Those attending the Regatta in the Stewards’ Enclosure must dress in accordance with long-established tradition.
Gentlemen are required to wear lounge suits, or jackets or blazers with flannels, and a tie or cravat.
Ladies are required to wear dresses or skirts with a hemline below the knee and will not be admitted wearing divided skirts, culottes or trousers of any kind. Similarly, no one will be admitted to the Stewards’ Enclosure wearing shorts or jeans.
Whilst not a requirement, it is customary for ladies to wear hats.
I stand at the finish line behind a chap with pink trousers, and watch my first live race finish, women’s skulls. As each boat progresses across the crowds, it provokes a pre-emptive wave of applause, sometimes with one breaker or with two if one boat has a generous lead.
I decide to go to the grandstand, and sit high. I ask the gentleman next to me about the way in which the Umpire warns crews about ‘their steering’; he tells me that this is because each team must stay on its own side of the course – Bucks or Berks; Buckinghamshire or Berkshire, the counties which are separated by the Thames over this stretch. We watch as, during one sculling race, a young woman at the back of her boat has to deal with an oar jumping from its rowlock. The boats were incredibly close when this happened, with the one in question slightly behind. It is excruciating to watch her oar become trapped under the craft and, without her power, to watch as the competition speeds away while their boat limps onward as she tries to regain her implement. Finally, she manages to get word to her team, so they slow, allowing her to replace the oar – to cross the line at a remote second place. I discussed this incident with those sat next to me; Terrible shame. I said, Not for Borlase, he replied, referring to the team who had just taken the race by a spectacular lead.

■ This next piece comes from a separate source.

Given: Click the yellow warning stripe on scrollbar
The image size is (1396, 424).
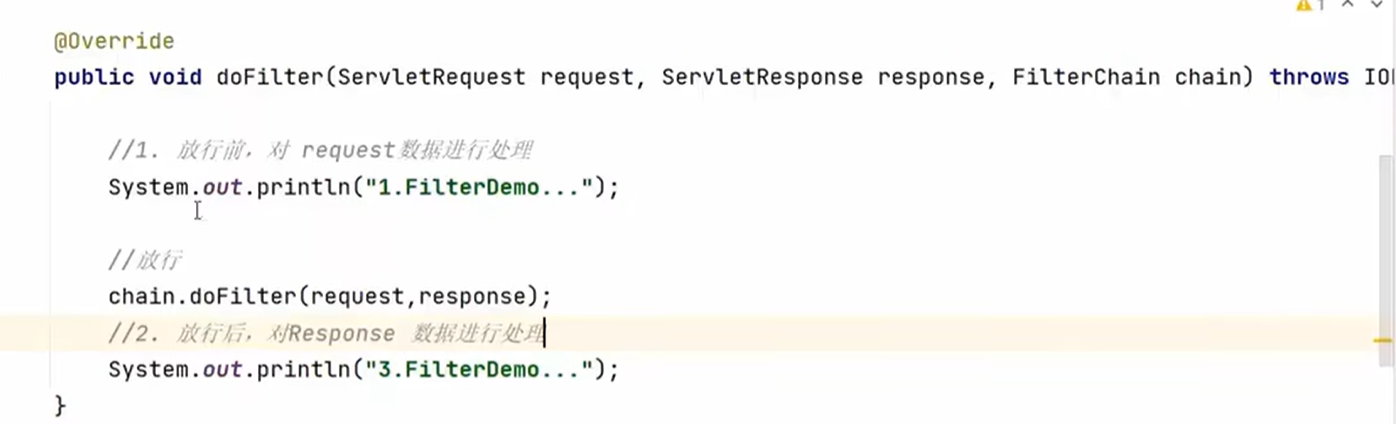Looking at the screenshot, I should click(1383, 341).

It is important to note the strange and poetic nature of a boat’s motion through the water: The rowers or scullers dip the gargantuan tips of the oars into the drink and use them to surge the boat forward, they then pluck them from the fluid and rotate them by 90 degrees to minimise the air resistance, pulling them like blades as they retake. But as they do so the weight of their bodies – moving on a mobile seat in the direction of travel – mean that, according to Newton, the boat slows dramatically, riding up in the water; ready to descend and surge once more.
As each race develops, the commentator will periodically announce the rate of striking, I can guess what this means, but I am not sure. An amiable-looking man sits behind me, so I ask him. He explains that someone will be positioned on the bank with a timepiece, they will be charged with counting the number of oar strokes which each team is achieving per minute. He has dark hair and a relatively sunned face and wears a double-breasted navy suit jacket, to it is pinned a yellow badge like mine, alongside a round silvery pendant with a pink cross carrying the writing – Leander 2012 – a member of the Leander Club, dons of rowing.
As he answered he noticed that I was taking notes and asked what I was doing; I explained that I was writing an article on the occasion. He took interest in this and expanded on his previous answer. He explained that the average rate of striking for a crew is 33, and that crews will start at a painful 45 per minute to drop to their average and, when they are sufficiently close to the finish, may reach a greater speed again without having to concern themselves with maintaining energy. Also, he explained, the coxswain can institute a burst of speed, 10 strokes at perhaps 39 per minute – this being the functional unit of the race, through which a crew will attempt to take the lead. This is what the current leaders seem to be doing over their opponents, Mitsubishi.
Mr Leander also told me that the boat will move faster according to the extent to which the crew match their stroke exactly and, interestingly, if they are good friends. He also told me that a coach and crew member will have to understand and utilise gearing – the length of oar which is allowed to stick out from the boat through the rowlock – the more oar protrudes from the boat, the longer the stroke, though a smaller crew member may find it difficult to handle a bigger length due to the leverage. Finally, he amazed me by saying that, not only do the rowers or scullers rotate their oars to minimise the wind resistance but, if there is a draft from behind them, they will present the paddles’ wide edge like a sail to the wind to make use of its force.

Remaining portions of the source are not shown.